* WHAT NEEDS TO BE DONE *
I need the entries printed again word for word, without the images.

* DATA SHOWN *
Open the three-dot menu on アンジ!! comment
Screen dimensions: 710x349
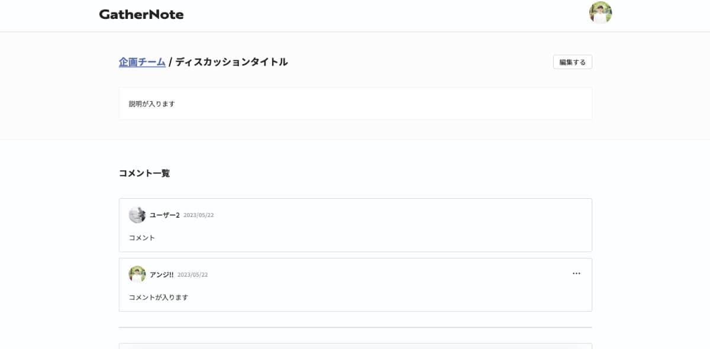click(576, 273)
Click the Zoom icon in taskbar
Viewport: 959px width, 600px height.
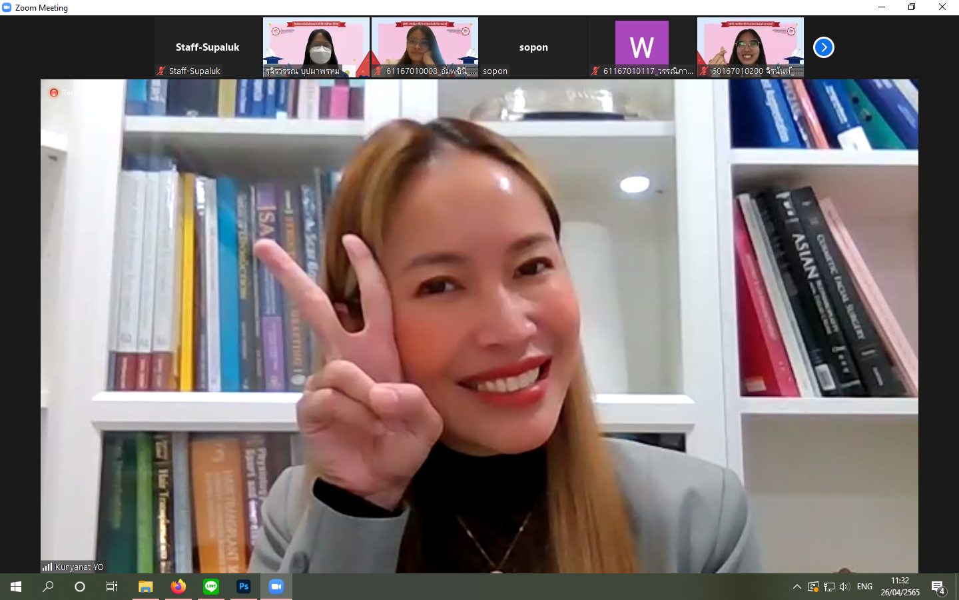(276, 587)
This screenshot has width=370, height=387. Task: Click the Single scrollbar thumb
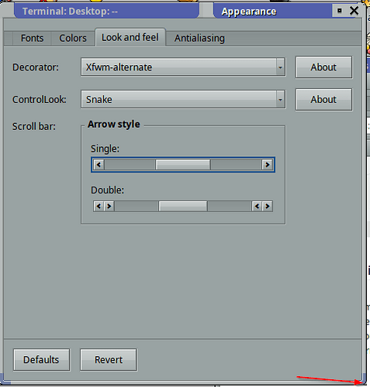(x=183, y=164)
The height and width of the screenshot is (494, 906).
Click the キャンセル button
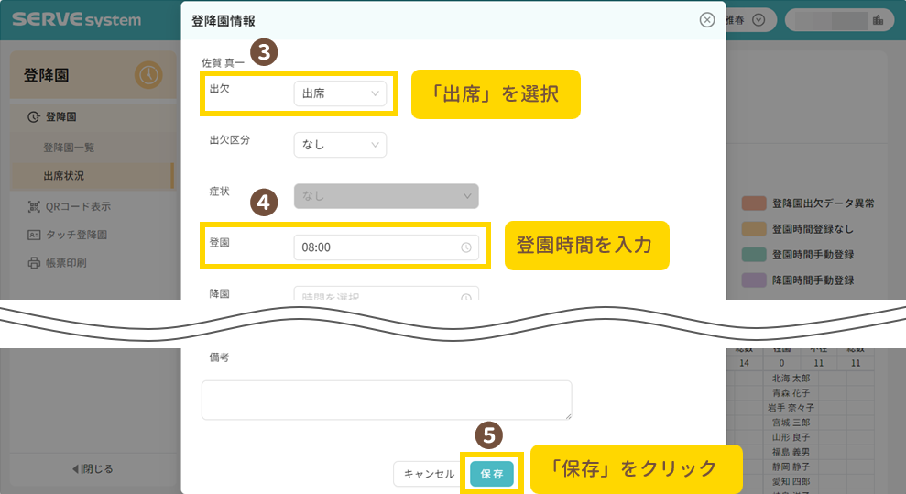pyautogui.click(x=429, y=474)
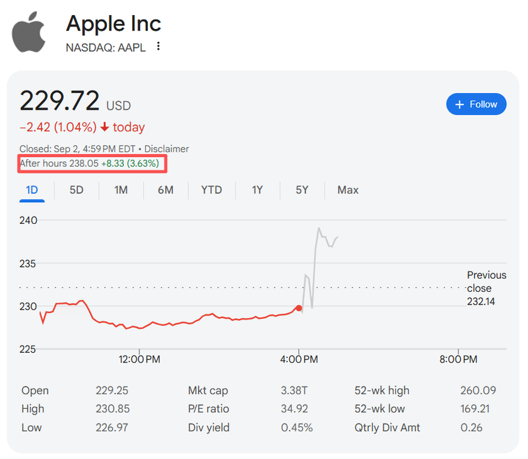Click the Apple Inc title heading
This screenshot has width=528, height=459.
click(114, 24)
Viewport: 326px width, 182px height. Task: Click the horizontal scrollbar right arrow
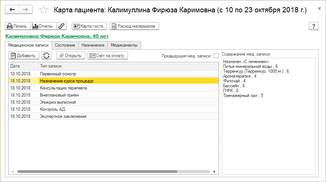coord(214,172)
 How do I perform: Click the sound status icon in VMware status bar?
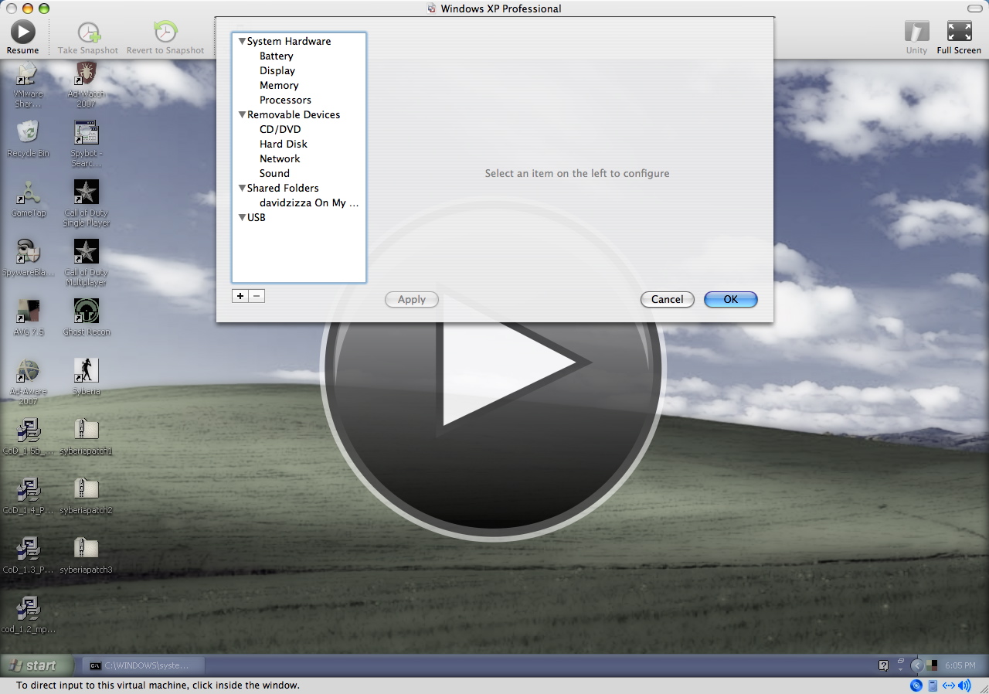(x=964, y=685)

* SOLUTION TO THIS PROBLEM *
Open the three-dot menu on アンジ!! comment
Screen dimensions: 710x349
click(576, 273)
Click the Zoom icon in taskbar
Viewport: 959px width, 600px height.
(276, 587)
This screenshot has width=370, height=387. Task: Click the Single scrollbar thumb
(x=183, y=164)
The height and width of the screenshot is (494, 906).
Click the キャンセル button
pyautogui.click(x=429, y=474)
Click the Apple Inc title heading
This screenshot has width=528, height=459.
click(114, 24)
Viewport: 326px width, 182px height. Task: Click the horizontal scrollbar right arrow
coord(214,172)
 How do I perform: Click the sound status icon in VMware status bar?
(x=964, y=685)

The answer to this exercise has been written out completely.